The Clinical Tension: “I Mask” vs “I Can’t See It”

This is where masking becomes more than a theoretical issue.

From the patient’s perspective:

  • “You’re not seeing the real me”

  • “I’m holding it together in this appointment”

  • “You don’t understand how much effort this takes”

From the clinician’s perspective:

  • Diagnosis requires observable or evidenced symptoms

  • Functioning appears intact in the consultation

  • There is limited objective evidence of impairment

Both positions are valid, and fundamentally in tension.

A clinician cannot diagnose what they cannot evidence.
At the same time, a patient may not feel able to show their difficulties in a consultation.

This creates a difficult paradox:

The more successfully someone masks, the harder it may be to recognise their difficulties.

Conscious or Unconscious?

Another unresolved question is whether masking is deliberate.

The reality is mixed:

  • Some masking is intentional and effortful

  • Some is automatic and shaped by past experiences

Masking often develops in response to social expectations, criticism, or stigma. Over time, what starts as a conscious strategy can become habitual, something a person does without actively deciding to.

The Cost of Masking

Masking can be useful in the short term. It can help people:

  • Meet expectations

  • Avoid negative judgement

  • Maintain roles and responsibilities

But it often comes at a cost:

  • Mental exhaustion

  • Reduced quality of life

  • Emotional strain

  • Delayed recognition of difficulties

The issue is not that masking exists, but that it may become unsustainable when used constantly.

Where Does This Leave Us?

Masking in ADHD is:

  • Widely reported

  • Poorly defined

  • Underexplored in research

Part of the confusion comes from trying to treat masking as a single, clearly defined concept, when it is likely a range of behaviours and adaptations.
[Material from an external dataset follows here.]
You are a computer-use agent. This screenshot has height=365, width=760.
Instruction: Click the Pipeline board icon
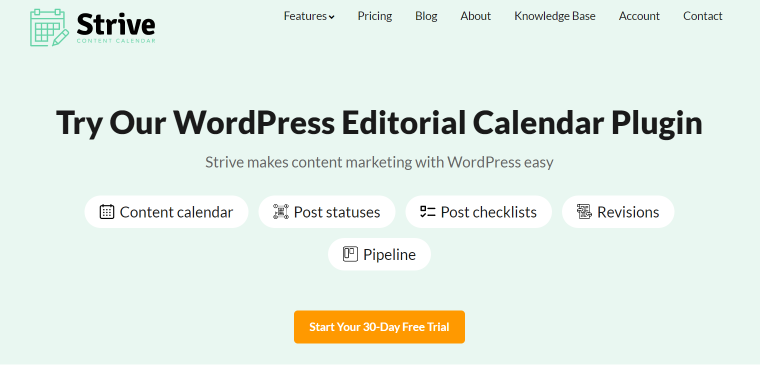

A More Useful Way to Think About It

Rather than asking “Do you mask?”, more useful questions might be:

  • How much effort does it take to function the way you do?

  • What happens when you stop trying to hold things together?
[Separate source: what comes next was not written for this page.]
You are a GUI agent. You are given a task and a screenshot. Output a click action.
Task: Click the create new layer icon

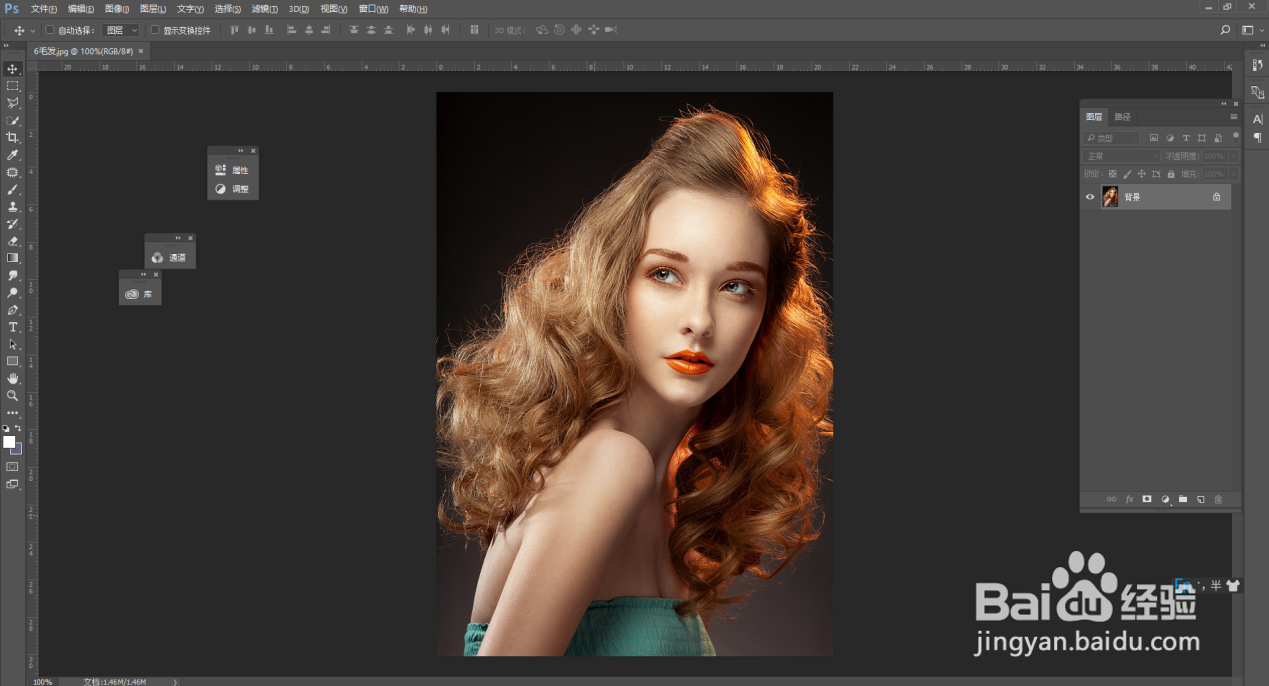[1200, 499]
  • Which parts of your behaviour feel natural, and which feel performed?

  • Where do you feel safe enough not to manage yourself so tightly?

This shifts the focus from what is visible to what is experienced.

Final Thought

Masking is not inherently pathological. It is a human strategy for navigating the world.

In ADHD, it may become:

  • More effortful

  • More constant

  • Less visible

  • More easily misunderstood

Until we become clearer about what we mean by masking, we risk talking past each other:

  • Patients describing invisible effort

  • Clinicians looking for visible evidence

Bridging that gap requires not just more research, but more precise language and better shared understanding.